Sudden Arhythmic Death Syndrome is when a person’s heart suddenly stops with no structural defect found on autopsy - i.e. nothing to show what went wrong. There are several (extremely rare) inherited conditions that can cause the heart to beat abnormally and possibly suddenly stop, and sometimes people with these conditions won’t show any symptoms until their sudden death.

I can’t find the news story, but there was that kid recently (I think he was 6 or so) who dropped dead at a zoo from a heart condition.

ETA: yar, here it is: http://www.toledoonthemove.com/news/story.aspx?id=632388

I am surprised that anyone is surprised by this. It isn’t common but it certainly comes up every few years among people that I have had some association with. It happened most recently during a Thanksgiving day party that my SIL attended. A supposedly healthy 19 year old male just dropped dead. The cause was a previously undetected heart defect but the technology to determine that isn’t that old and isn’t available everywhere. Medical examiners can be a little vague in their findings as well when they aren’t completely sure themselves. They have to list something as the cause of death. When in doubt, a good cause of death is sudden heart failure because that always happens when somebody dies anyway.

Long QT Syndrome can certainly do it. There are apparently several genetic mutations and a couple of dominant alleles which can cause it, and it has a very bad habit of not looking like much except an occasional fainting spell or tachycardia until it throws the person with it into ventricular arrhythmia, and they drop dead. shudder

I don’t get the shudder. Seems like an ideal way to depart the planet. Maybe a little earlier than planned, but you won’t be around to notice the shortfall.

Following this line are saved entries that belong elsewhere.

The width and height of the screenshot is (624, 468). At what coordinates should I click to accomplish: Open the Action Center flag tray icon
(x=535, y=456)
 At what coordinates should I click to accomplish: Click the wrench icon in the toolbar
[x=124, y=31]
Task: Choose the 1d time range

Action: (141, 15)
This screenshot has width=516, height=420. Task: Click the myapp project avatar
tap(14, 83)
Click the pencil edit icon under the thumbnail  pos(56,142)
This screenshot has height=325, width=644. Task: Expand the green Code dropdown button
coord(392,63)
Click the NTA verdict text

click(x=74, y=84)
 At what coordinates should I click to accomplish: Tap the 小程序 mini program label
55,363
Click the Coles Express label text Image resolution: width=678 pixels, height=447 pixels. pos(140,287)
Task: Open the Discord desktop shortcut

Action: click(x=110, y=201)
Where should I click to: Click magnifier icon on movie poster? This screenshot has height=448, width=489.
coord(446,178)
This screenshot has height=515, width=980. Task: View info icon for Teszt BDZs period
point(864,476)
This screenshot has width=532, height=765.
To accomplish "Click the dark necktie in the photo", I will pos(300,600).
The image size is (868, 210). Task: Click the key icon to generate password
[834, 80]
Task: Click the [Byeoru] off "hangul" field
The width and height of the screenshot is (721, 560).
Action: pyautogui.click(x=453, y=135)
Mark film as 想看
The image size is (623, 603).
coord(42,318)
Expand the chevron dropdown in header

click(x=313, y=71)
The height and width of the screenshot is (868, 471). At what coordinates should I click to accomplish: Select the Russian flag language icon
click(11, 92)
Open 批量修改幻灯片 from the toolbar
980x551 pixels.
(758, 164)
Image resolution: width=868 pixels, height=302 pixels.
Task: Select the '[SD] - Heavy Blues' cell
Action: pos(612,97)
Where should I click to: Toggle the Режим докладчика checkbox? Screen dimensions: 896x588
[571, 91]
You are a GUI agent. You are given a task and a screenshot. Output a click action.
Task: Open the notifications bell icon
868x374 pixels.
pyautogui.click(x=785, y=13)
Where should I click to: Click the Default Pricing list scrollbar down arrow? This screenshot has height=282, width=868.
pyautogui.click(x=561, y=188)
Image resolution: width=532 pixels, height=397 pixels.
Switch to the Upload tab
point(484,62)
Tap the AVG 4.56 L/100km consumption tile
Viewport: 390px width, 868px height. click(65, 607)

Being dead is easy. It’s the dying part to get there that sux.

It’s important to keep in mind that there is the cause of death, and there is the known cause of death. There is always a cause, but it may not always be known. Whether or not it becomes known depends a lot on how (or indeed if) one looks for it. The point seems overly pedantic but it’s not. The extent and thoroughness of a death investigation is TOTALLY dependent on where someone dies and the agency (sometimes just one person) who has jurisdiction over death investigations in that area. Quite literally a 16 year old who drops dead, depending on the jurisdiction, could get a complete autopsy and examination, including looking for exotic zebras like Long QT Syndrome (which is probably not as uncommon as many think), or it might get a cursory look and wave of the hand and the death certificate signed as “heart failure”. Or anything in between.

Having said all that, there are things some that can easily slip by even a relatively thorough autopsy. LQTS, as mentioned, is one (testing for it is very expensive). Electrolyte imbalances (say, from clandestine bulemia, not a far out notion in a 16 year old girl) is another, and there are more. And then sometimes people just drop dead, and even a pretty thorough autopsy (and I’d like to think mine are) comes up with nothing. It’s spooky. The thought is that the cause is for some reason beyond the resolution of the tools and techniques we can, if not possibly, than certainly practically, employ in a given case. Maybe “vengeful ghost” is on to something.

Easy for the dead person. Less easy for their parents.